## EXERCISE OBJECTIVE
Please copy out the following lines word for word.

## INFORMATION SHOWN
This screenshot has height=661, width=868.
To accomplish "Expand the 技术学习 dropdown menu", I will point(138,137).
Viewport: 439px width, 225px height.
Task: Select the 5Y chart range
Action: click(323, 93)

## COMPLETE RESPONSE
This screenshot has height=661, width=868.
To accomplish "Expand the 技术学习 dropdown menu", I will point(138,137).
Viewport: 439px width, 225px height.
Task: Select the 5Y chart range
Action: click(323, 93)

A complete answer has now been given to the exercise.